[Exercise brief]: Would you please retype, exactly, the lines of the listing below between the line with "admin@enerhomeltd.ca (97, 2527)" and the line with "[button] (77, 2195)", inclusive?
(Material for the task Opens)
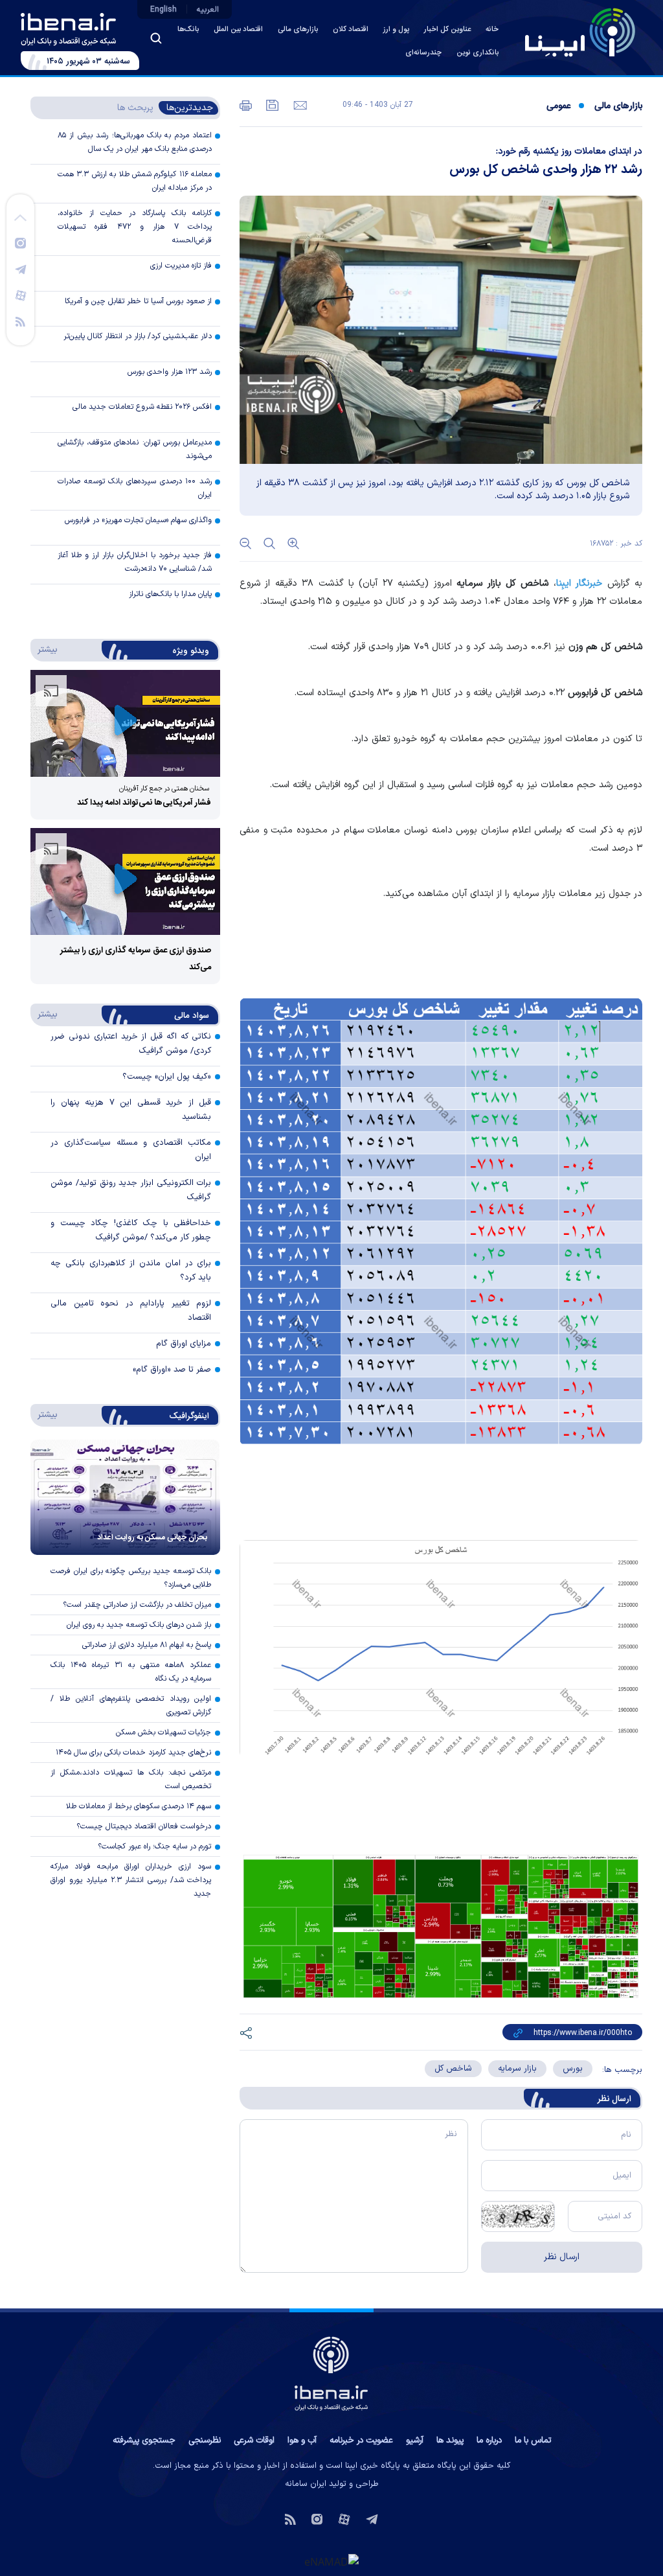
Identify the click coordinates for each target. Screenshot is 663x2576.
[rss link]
(Material for the task Closes)
(Material for the task Opens)
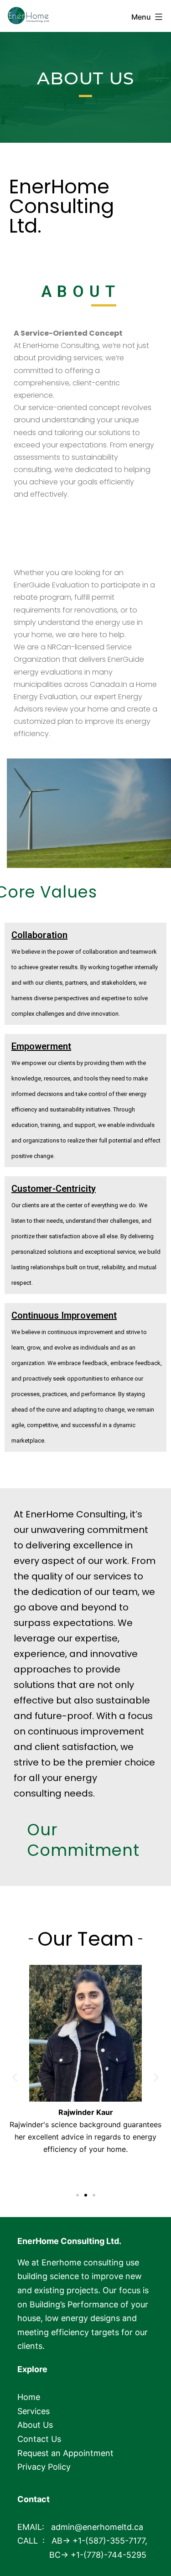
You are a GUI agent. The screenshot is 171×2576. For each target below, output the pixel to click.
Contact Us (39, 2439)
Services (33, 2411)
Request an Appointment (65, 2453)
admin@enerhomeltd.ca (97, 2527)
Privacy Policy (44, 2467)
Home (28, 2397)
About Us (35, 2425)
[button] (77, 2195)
(Material for the task Closes)
[Response to this exercise]:
admin@enerhomeltd.ca (97, 2527)
Privacy Policy (44, 2467)
Home (28, 2397)
About Us (35, 2425)
[button] (77, 2195)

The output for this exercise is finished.